47. ISSUE Nos.10 AND 11:
Since these issues are interconnected, they are being answered together. The case of the petitioner is that during dinner recess after the sixth round of counting, one Malladi Subba Rao, who originally was posted at a counting table No.18 but was kept in-charge of the storage point, had brought 1000 ballots counted in favour of the 1st respondent earlier and put them in the drum of uncounted ballots, and took away 1000 ballots from the drum containing the uncounted ballots. The petitioner is not an eye witness to the said alleged incident. The case of the petitioner is that PW.2 informed him about the said incident.
48. Petitioner, as PW.1, admitted during his cross-examination that counted ballots would be bundled after fully opening the ballot papers, and uncounted ballots would remain vertically folded, and if counted ballots are to be shown as uncounted ballot, each ballot has to be folded again vertically and rebundled. The contention of the learned counsel for the 1st respondent is that if counted ballots were to be put into the drum containing uncounted ballots, all the ballots have to be folded in the middle vertically and for refolding 1000 ballots it would take a considerably long time and it would not be possible for one person to re-fold thousand ballots already counted and unfold the uncounted ballot papers in the drum in such short time and rebundle them into bundles of 25 ballots each. There is force in the said contention. If a thing as spoken to by P.W.2 happened it means that the said Subba Rao must have unfolded 1000 ballots, and folded 1000 ballots in the middle with vertical fold and bundled those 2000 ballots into 25 ballots each. Such process consumes a considerably long time.

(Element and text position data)
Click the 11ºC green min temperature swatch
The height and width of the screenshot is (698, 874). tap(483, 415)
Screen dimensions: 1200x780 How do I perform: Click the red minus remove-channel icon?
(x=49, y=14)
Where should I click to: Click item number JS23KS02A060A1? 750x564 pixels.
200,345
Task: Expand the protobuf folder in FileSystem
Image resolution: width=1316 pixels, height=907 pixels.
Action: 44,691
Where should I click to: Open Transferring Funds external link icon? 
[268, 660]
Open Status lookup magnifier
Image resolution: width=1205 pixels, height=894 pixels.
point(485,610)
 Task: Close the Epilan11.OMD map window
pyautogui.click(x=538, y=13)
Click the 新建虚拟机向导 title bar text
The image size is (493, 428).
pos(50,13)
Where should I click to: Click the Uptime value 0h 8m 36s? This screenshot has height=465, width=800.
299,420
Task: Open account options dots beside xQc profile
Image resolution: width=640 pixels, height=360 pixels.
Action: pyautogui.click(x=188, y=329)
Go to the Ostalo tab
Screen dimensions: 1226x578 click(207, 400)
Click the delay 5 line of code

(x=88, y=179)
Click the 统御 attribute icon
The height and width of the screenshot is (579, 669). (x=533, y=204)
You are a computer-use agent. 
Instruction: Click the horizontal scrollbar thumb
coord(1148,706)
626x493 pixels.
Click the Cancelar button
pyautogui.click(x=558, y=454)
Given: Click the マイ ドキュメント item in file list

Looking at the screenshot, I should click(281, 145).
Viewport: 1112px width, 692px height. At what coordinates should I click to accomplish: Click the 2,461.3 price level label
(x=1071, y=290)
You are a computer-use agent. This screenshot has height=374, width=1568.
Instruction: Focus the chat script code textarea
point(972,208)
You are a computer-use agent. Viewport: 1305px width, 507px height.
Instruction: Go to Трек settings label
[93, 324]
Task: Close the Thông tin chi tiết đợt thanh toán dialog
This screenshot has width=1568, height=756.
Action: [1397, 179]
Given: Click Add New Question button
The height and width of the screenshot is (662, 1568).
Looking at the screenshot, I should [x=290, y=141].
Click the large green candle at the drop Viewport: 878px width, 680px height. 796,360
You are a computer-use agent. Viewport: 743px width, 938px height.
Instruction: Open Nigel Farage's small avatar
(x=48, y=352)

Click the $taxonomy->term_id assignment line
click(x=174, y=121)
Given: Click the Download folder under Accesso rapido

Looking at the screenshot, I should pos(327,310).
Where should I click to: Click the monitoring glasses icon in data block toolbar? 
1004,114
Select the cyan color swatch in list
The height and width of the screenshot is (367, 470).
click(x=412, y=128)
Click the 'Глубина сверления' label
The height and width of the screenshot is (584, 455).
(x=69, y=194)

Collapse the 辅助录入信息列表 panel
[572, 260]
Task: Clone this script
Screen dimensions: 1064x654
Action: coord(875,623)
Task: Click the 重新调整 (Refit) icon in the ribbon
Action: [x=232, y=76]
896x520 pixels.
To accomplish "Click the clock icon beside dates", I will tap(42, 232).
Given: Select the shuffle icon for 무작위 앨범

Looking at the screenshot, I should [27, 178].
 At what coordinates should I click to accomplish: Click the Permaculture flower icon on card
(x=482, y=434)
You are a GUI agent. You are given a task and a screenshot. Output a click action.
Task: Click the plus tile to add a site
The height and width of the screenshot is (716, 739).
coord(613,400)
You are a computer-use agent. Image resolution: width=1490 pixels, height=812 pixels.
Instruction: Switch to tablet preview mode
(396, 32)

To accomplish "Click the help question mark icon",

■ To do:
[1] In the judgment excerpt, who does the petitioner say informed him about the alleged ballot switching?
[2] Extend the judgment excerpt on the alleged switching of ballots, beginning after its final sentence.
The records come from a separate source unrelated to the judgment excerpt.

■ Expected responses:
[1] PW.2 informed him.

[2]
49. No doubt Ex.A4 shows that Malladi Subba Rao was posted as an Assistant at table No.18. 10th respondent in his written statement alleged that Subba Rao was entrusted with the work at Pigeon hole in hall No.2, and since the entire counting process was videographed, the same can be verified by the Court. At page 27 of deposition petitioner stated "Ex.A1 report was given by me at the time of completion of eighth round of counting and before commencement of ninth round of counting." PW.2 stated "After I went out of the counting hall, after entire counting of ballots were over, I informed the petitioner about Subba Rao (Food Inspector) meddling with the ballot papers during dinner recess".
50. Since Ex.A7 which does not contain the initial or acknowledgement of the Returning Officer, contains a recital about the mischief allegedly committed by Malladi Subba Rao, petitioner must be imputed with knowledge of the alleged mischief of Malladi Subba Rao even before the commencement of ninth round of counting. If such a serious incident of meddling with counted ballots took place, no ordinary prudent counting agent would keep quite. He, naturally would go to his candidate or the chief election or counting agent of the candidate and bring that fact to his or their notice. From this also it is clear that Ex.A7 was brought into existence for the purpose of this petition and so no reliance can be placed thereon. In view of the above, the mere fact that Malladi Subba Rao, who was allotted duty at a counting table was asked to discharge duty at Pigeon hole, by itself, cannot be a ground for holding that he committed some mischief. The mischief allegedly committed by M.Subba Rao is alleged in para 8(b) of the petition. Towards end of para 8(b) petitioner clearly alleged that the entire counting was videographed and that the facts mentioned in para 8(b) can be seen from the video. But, for the reasons best known to him petitioner failed to bring on record the video tape. Therefore an adverse inference has to be drawn against the petitioner. So, I answer issues No.10 and 11 against the petitioner by holding that he failed to prove that Malladi Subba Rao placed thousand votes already counted in favour of the 1st respondent in the drum containing the uncounted ballots and took away 1000 uncounted ballots from the drum and further hold that the result of the election is materially effected for that reason.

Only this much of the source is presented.